= What to produce =
Only the lines from the one with "Task: Open the add image annotation tool" through the last line of the material below belong in the answer, copied exactly and without pictures.
(Working data Opens)
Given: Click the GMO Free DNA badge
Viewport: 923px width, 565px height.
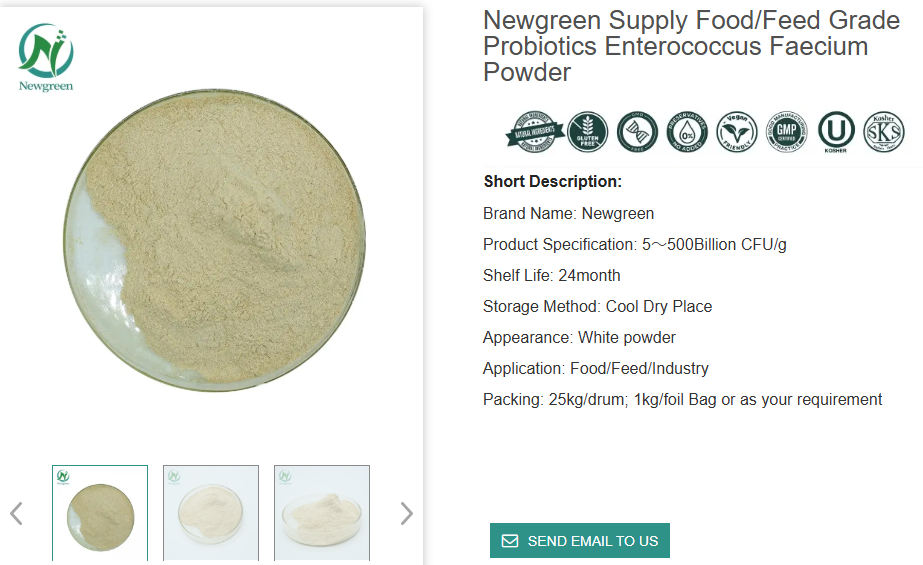Looking at the screenshot, I should pos(637,131).
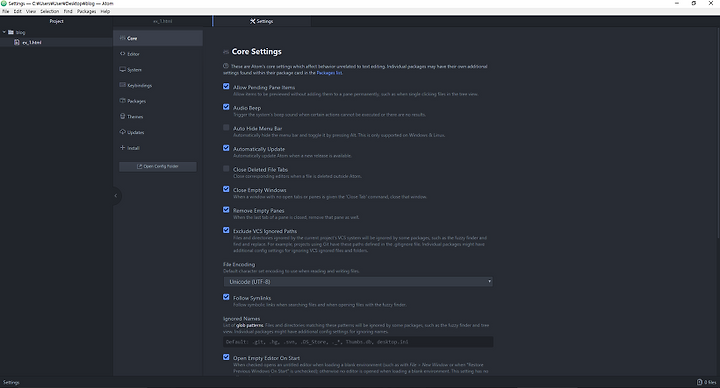Viewport: 720px width, 388px height.
Task: Select the Themes paint bucket icon
Action: (123, 116)
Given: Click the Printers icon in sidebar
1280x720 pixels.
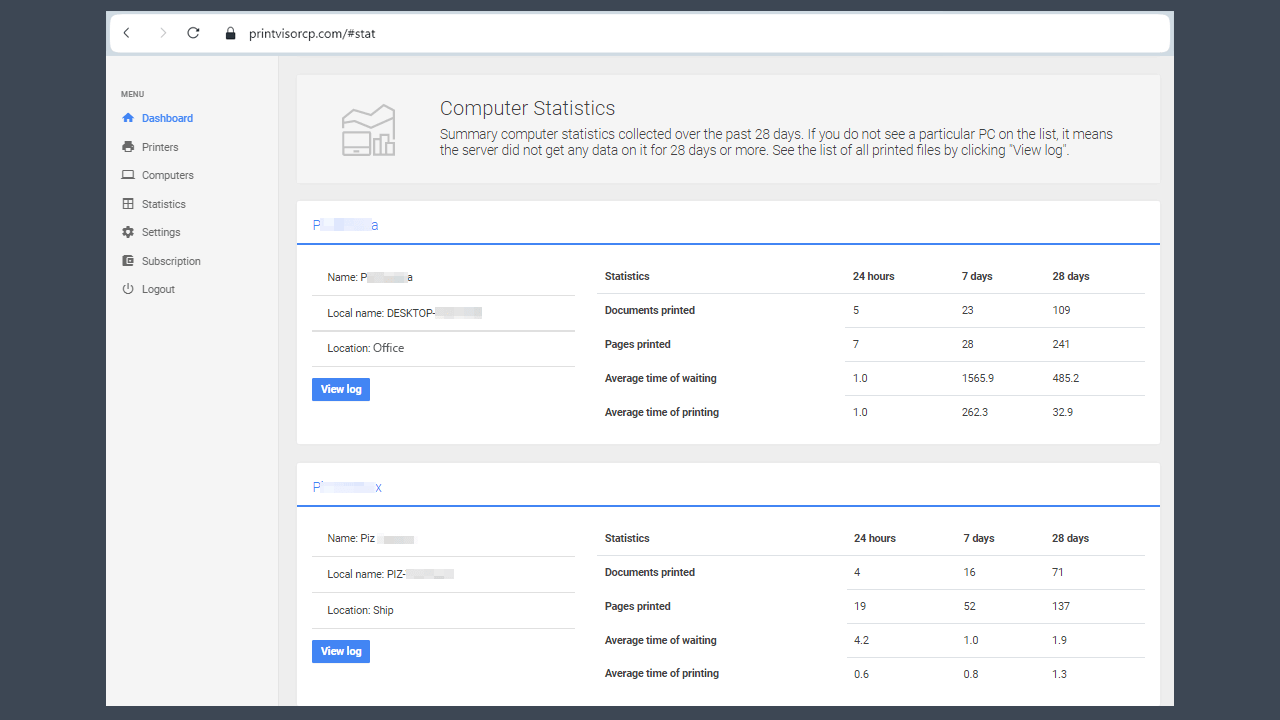Looking at the screenshot, I should click(x=128, y=147).
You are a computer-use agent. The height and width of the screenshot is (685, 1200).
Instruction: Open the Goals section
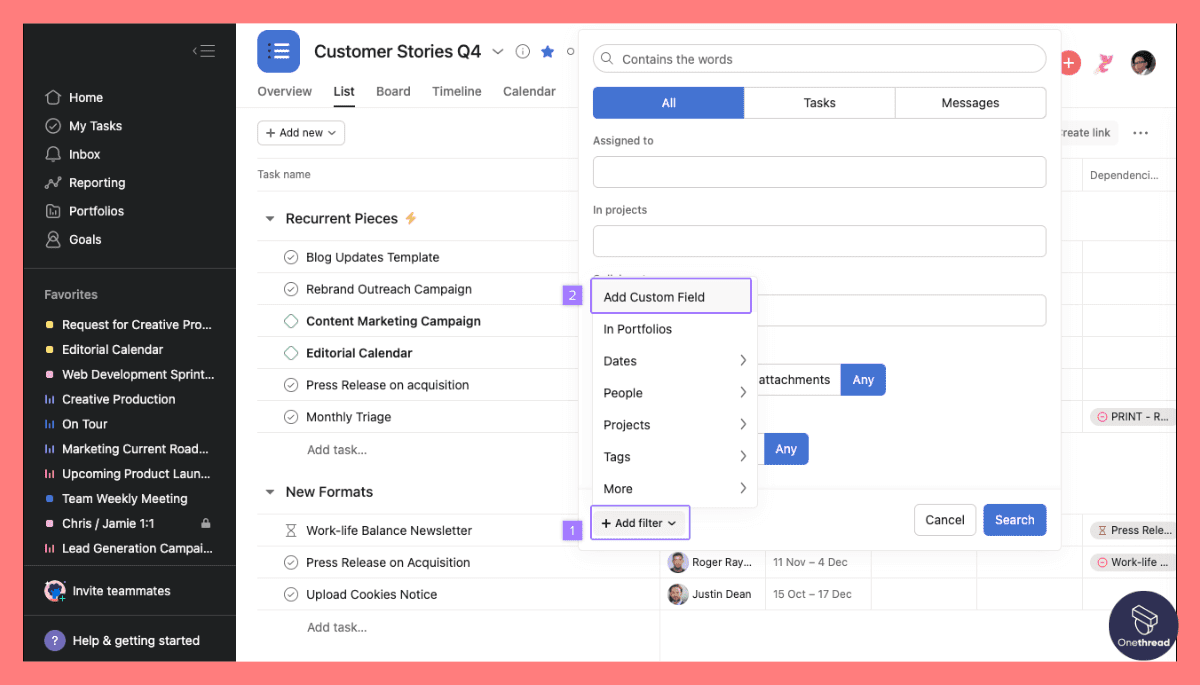pos(83,239)
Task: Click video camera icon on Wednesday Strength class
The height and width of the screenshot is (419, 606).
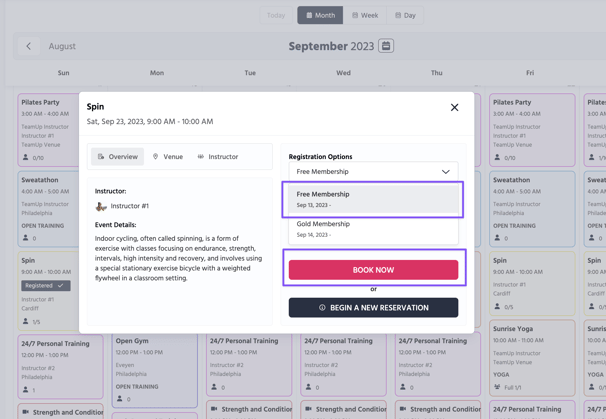Action: [x=308, y=409]
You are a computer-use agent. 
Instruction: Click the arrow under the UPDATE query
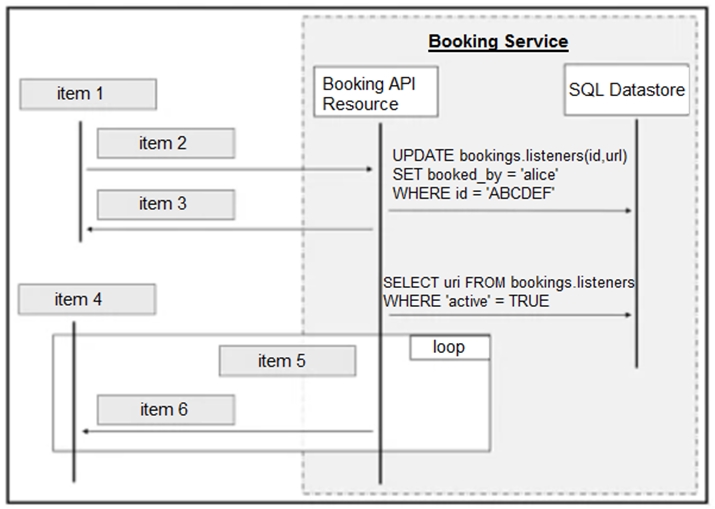click(x=510, y=211)
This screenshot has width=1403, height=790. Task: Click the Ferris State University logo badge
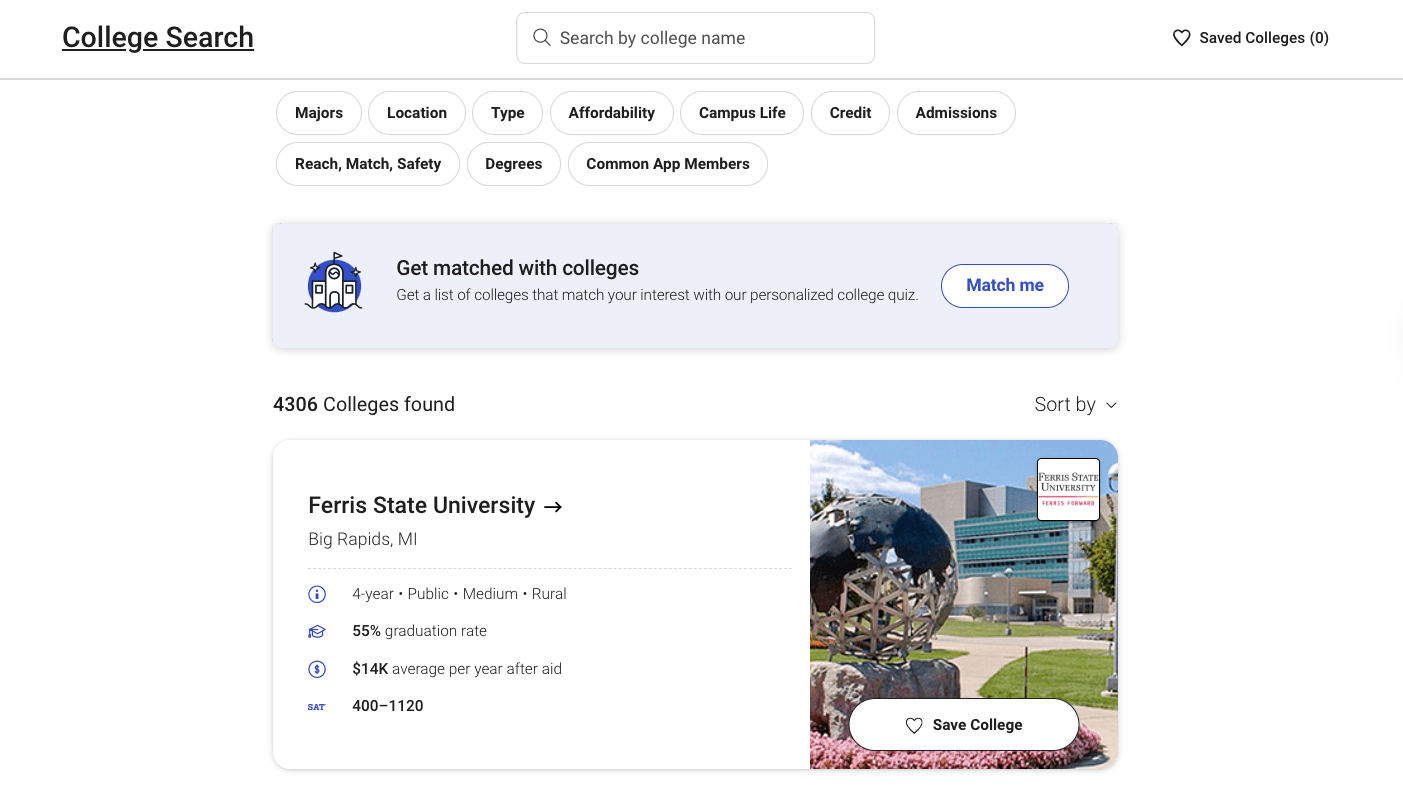point(1068,489)
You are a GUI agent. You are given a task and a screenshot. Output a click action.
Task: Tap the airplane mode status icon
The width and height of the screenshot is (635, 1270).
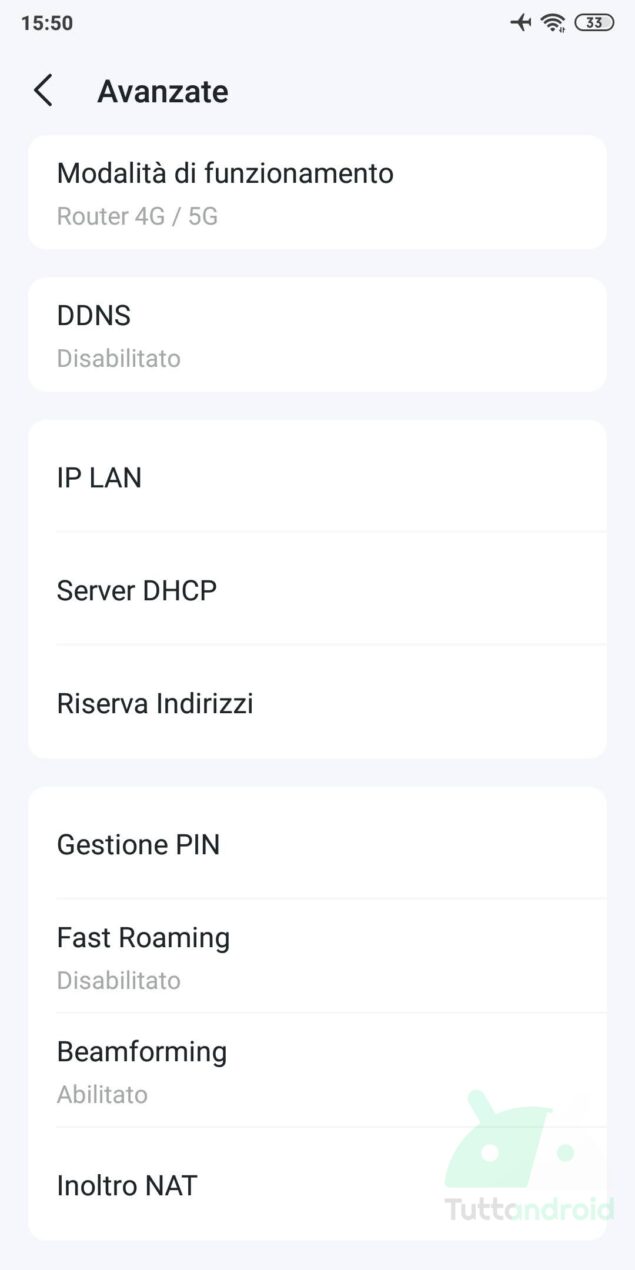521,22
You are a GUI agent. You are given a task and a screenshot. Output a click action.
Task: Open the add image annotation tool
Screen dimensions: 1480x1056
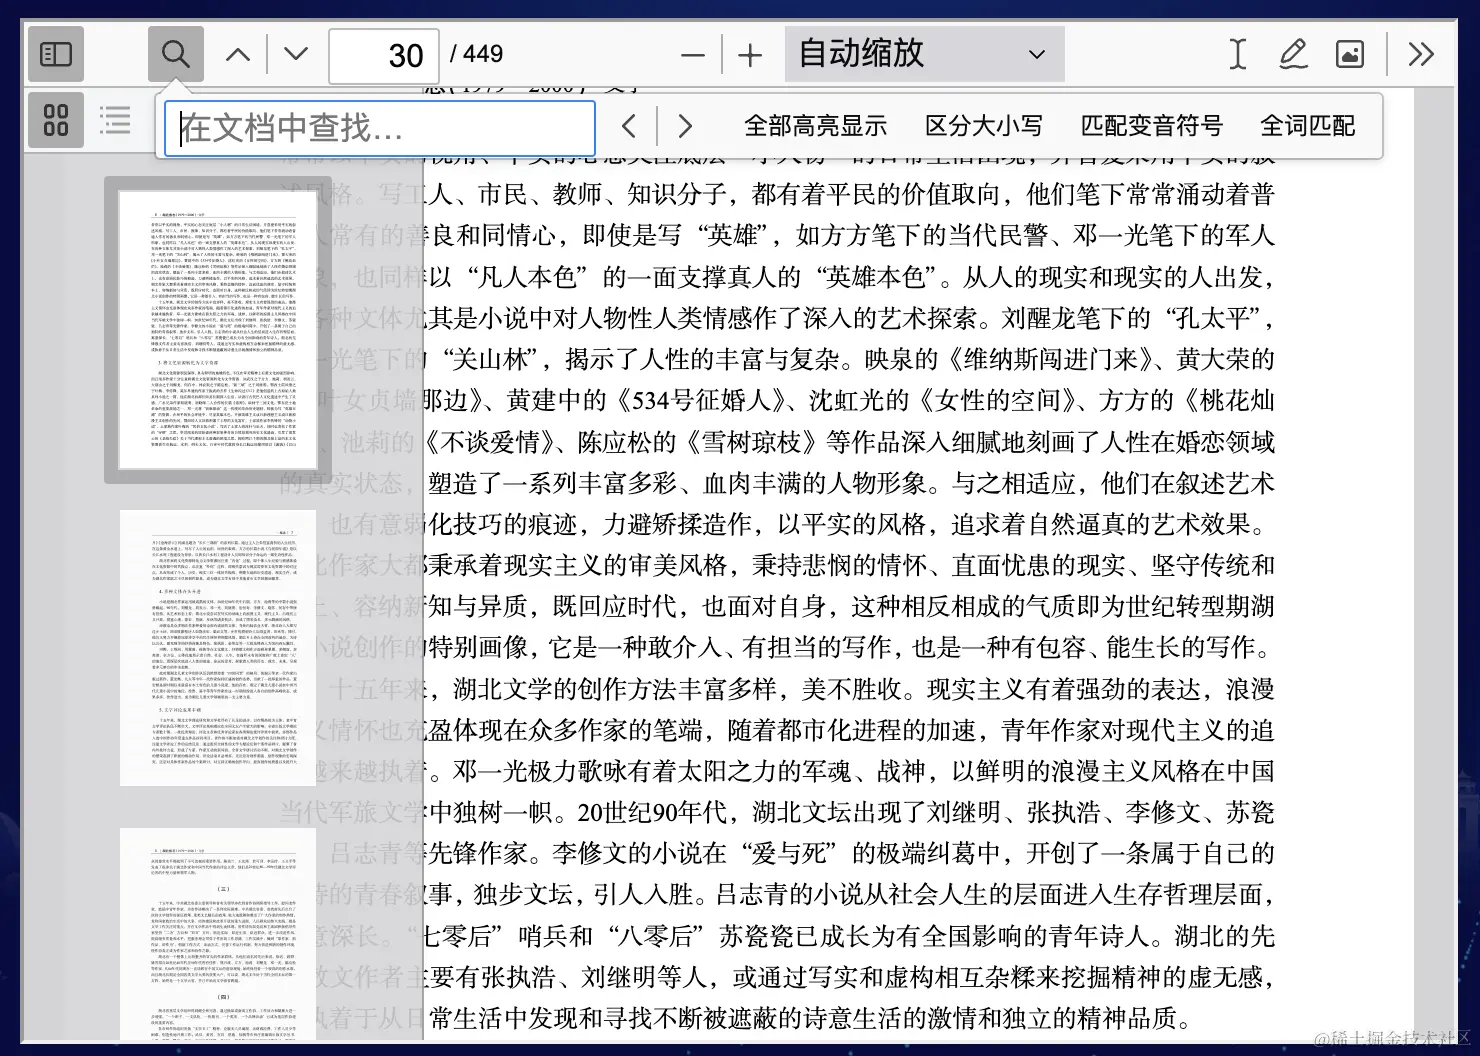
(Working data Closes)
= Answer =
Task: Open the add image annotation tool
Screen dimensions: 1480x1056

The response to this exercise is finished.